ENTRIES

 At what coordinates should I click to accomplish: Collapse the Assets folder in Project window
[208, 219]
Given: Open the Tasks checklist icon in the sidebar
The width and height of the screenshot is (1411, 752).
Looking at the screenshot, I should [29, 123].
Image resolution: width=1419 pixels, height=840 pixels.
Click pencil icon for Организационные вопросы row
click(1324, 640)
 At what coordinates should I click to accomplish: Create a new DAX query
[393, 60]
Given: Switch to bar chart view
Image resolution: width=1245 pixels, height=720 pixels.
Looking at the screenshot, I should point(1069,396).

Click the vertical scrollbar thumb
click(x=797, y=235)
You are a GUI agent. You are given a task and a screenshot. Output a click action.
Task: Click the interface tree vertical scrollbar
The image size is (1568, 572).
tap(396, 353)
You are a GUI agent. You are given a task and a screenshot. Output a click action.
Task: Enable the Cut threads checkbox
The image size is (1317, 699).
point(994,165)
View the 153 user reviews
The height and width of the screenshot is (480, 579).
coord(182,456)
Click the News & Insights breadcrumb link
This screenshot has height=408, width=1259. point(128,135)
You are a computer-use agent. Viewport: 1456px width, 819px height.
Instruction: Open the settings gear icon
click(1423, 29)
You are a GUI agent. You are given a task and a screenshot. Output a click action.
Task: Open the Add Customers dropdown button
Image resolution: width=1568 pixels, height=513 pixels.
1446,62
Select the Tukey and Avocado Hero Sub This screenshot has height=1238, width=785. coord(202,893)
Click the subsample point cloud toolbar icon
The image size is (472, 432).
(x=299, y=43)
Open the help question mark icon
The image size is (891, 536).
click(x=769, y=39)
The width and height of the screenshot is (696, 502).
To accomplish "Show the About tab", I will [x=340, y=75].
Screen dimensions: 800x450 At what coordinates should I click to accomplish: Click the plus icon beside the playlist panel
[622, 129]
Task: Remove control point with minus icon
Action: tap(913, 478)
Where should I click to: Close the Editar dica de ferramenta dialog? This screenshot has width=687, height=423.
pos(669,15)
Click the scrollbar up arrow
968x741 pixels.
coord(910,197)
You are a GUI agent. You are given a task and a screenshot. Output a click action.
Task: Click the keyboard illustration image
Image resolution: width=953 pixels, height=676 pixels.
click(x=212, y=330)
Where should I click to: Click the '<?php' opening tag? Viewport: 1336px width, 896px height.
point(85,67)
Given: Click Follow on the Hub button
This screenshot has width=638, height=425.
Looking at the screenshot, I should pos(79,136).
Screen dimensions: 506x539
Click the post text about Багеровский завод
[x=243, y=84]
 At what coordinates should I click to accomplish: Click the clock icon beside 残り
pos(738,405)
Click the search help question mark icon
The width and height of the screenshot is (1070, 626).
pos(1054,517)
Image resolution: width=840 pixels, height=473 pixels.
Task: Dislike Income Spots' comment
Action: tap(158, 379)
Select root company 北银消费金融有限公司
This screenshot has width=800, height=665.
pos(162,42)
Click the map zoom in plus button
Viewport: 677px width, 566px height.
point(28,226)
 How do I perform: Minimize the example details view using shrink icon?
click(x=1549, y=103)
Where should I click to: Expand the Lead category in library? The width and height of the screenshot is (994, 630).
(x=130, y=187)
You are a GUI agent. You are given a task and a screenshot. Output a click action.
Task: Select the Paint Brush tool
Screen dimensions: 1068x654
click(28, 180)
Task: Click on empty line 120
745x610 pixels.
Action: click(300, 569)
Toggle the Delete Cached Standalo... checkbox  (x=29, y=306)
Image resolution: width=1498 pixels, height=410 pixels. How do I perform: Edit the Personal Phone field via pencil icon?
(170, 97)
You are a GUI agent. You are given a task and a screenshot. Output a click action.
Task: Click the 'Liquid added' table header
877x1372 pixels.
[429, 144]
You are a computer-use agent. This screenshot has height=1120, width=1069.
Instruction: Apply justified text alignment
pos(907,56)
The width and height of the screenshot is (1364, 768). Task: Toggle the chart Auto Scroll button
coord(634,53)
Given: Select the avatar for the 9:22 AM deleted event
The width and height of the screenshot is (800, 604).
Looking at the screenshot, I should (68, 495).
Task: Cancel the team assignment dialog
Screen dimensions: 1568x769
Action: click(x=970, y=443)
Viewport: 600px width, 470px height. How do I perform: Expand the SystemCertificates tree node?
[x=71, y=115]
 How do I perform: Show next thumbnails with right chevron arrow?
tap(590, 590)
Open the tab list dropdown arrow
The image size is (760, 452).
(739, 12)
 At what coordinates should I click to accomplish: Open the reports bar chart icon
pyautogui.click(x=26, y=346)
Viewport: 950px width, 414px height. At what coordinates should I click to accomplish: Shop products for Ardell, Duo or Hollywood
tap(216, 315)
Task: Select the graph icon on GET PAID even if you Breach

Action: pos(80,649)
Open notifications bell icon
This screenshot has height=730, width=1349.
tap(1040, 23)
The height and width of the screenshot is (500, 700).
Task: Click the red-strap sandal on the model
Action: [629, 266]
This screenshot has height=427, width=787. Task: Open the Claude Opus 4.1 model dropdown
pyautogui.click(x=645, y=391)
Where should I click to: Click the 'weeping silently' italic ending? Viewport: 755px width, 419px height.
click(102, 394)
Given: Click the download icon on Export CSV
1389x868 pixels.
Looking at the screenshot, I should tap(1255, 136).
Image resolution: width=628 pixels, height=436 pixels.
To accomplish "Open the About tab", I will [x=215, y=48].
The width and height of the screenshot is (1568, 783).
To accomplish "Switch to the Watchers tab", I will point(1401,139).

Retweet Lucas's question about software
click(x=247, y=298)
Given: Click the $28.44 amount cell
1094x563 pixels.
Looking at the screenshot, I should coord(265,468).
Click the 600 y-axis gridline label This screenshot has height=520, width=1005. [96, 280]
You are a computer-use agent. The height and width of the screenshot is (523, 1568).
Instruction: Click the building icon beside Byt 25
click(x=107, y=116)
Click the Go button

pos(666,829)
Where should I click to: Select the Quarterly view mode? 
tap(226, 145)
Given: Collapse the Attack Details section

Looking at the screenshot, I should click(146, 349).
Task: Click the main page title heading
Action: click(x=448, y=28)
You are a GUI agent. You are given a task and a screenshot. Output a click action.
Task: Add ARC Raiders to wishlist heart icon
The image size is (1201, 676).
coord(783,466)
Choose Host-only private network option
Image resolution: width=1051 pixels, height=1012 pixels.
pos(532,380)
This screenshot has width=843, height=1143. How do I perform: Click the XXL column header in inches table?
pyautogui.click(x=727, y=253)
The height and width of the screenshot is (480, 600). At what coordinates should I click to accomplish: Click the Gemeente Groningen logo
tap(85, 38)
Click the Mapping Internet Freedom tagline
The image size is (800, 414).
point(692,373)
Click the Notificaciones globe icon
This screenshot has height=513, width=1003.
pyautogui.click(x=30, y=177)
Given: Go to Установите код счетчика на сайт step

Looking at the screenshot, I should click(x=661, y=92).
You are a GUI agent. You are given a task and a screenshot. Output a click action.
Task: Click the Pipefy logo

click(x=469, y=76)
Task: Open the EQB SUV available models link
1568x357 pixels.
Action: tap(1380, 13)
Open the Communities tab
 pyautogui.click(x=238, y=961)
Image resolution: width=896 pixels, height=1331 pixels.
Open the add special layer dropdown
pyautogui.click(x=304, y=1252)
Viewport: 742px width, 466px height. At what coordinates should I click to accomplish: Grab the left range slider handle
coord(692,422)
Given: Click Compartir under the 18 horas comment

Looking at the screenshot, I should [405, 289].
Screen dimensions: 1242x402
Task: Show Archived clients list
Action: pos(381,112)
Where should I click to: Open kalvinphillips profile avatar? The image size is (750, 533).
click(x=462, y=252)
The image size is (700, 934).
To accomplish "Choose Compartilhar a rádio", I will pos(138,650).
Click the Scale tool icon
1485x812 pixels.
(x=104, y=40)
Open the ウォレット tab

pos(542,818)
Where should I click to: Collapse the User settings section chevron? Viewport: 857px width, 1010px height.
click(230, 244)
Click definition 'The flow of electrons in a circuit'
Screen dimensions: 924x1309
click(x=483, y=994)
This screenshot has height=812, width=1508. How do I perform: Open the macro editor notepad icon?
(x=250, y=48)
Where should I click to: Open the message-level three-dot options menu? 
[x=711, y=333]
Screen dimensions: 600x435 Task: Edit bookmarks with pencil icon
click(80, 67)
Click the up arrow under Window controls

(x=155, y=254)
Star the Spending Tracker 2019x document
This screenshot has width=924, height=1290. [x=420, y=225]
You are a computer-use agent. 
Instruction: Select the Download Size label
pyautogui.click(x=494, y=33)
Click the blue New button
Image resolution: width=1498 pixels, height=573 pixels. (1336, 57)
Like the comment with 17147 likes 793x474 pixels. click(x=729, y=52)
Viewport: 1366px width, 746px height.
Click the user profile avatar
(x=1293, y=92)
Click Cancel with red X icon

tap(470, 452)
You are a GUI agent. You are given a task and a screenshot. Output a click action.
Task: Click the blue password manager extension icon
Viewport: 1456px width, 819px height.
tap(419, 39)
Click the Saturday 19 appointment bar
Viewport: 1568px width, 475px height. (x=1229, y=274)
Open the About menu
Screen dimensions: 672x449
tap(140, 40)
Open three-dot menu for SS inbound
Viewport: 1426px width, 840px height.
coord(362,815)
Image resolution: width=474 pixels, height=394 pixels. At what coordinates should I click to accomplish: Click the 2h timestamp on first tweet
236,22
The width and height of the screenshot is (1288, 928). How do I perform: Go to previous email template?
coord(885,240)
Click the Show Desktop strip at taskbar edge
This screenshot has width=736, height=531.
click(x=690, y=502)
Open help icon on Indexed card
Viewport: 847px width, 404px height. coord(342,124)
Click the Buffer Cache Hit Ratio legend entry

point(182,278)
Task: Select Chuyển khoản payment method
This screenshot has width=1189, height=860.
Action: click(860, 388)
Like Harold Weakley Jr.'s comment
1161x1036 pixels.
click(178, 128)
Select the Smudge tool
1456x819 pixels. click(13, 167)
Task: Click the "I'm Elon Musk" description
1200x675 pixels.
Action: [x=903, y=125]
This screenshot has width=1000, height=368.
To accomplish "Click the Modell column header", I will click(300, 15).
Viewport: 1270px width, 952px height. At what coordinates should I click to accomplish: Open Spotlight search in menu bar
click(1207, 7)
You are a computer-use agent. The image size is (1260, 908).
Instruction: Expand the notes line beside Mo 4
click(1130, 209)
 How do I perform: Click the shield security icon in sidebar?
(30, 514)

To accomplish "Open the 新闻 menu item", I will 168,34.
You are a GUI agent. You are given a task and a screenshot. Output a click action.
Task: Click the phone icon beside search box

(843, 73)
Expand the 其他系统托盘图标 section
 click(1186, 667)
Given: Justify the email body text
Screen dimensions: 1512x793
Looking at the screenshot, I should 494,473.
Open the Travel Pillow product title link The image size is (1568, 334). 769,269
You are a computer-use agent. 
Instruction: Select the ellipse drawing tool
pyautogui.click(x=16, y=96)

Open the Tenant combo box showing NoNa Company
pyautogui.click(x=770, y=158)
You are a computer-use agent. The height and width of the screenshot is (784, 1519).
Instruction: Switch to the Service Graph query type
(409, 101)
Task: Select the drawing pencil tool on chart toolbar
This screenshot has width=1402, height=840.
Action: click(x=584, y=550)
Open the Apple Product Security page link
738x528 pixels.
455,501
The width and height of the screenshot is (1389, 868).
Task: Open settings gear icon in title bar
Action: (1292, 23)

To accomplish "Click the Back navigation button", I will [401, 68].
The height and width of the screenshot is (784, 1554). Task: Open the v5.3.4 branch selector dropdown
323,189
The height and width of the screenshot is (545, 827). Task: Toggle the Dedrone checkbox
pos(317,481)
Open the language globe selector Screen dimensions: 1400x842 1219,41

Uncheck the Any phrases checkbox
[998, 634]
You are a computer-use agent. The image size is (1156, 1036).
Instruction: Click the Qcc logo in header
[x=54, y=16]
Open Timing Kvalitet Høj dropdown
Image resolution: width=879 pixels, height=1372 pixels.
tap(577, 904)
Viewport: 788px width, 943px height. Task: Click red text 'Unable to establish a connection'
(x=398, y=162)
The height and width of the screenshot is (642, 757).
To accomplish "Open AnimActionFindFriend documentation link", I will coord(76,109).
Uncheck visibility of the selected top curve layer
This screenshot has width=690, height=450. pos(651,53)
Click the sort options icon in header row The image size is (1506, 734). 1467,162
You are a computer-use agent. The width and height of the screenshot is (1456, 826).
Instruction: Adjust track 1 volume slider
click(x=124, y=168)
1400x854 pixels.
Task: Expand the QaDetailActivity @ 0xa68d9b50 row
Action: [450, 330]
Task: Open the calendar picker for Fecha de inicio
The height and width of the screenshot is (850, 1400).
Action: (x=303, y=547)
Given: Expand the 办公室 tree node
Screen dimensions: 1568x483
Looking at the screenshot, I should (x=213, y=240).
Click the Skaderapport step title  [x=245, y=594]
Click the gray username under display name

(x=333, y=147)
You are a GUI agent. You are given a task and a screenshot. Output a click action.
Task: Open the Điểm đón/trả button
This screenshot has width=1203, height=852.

WHAT IS BEING ASKED
Copy out the records verbatim, starting at the first line and ending after the line that contains "will [x=340, y=75].".

SOLUTION
 At what coordinates should I click to accomplish: Collapse the Assets folder in Project window
[208, 219]
Given: Open the Tasks checklist icon in the sidebar
The width and height of the screenshot is (1411, 752).
Looking at the screenshot, I should [29, 123].
Image resolution: width=1419 pixels, height=840 pixels.
Click pencil icon for Организационные вопросы row
click(1324, 640)
 At what coordinates should I click to accomplish: Create a new DAX query
[393, 60]
Given: Switch to bar chart view
Image resolution: width=1245 pixels, height=720 pixels.
Looking at the screenshot, I should point(1069,396).

Click the vertical scrollbar thumb
click(x=797, y=235)
You are a GUI agent. You are given a task and a screenshot. Output a click action.
Task: Click the interface tree vertical scrollbar
The image size is (1568, 572).
tap(396, 353)
You are a GUI agent. You are given a task and a screenshot. Output a click action.
Task: Enable the Cut threads checkbox
The image size is (1317, 699).
point(994,165)
View the 153 user reviews
The height and width of the screenshot is (480, 579).
coord(182,456)
Click the News & Insights breadcrumb link
This screenshot has height=408, width=1259. point(128,135)
You are a computer-use agent. Viewport: 1456px width, 819px height.
Instruction: Open the settings gear icon
click(1423, 29)
You are a GUI agent. You are given a task and a screenshot. Output a click action.
Task: Open the Add Customers dropdown button
Image resolution: width=1568 pixels, height=513 pixels.
1446,62
Select the Tukey and Avocado Hero Sub This screenshot has height=1238, width=785. coord(202,893)
Click the subsample point cloud toolbar icon
The image size is (472, 432).
(x=299, y=43)
Open the help question mark icon
The image size is (891, 536).
click(x=769, y=39)
The width and height of the screenshot is (696, 502).
To accomplish "Show the About tab", I will [x=340, y=75].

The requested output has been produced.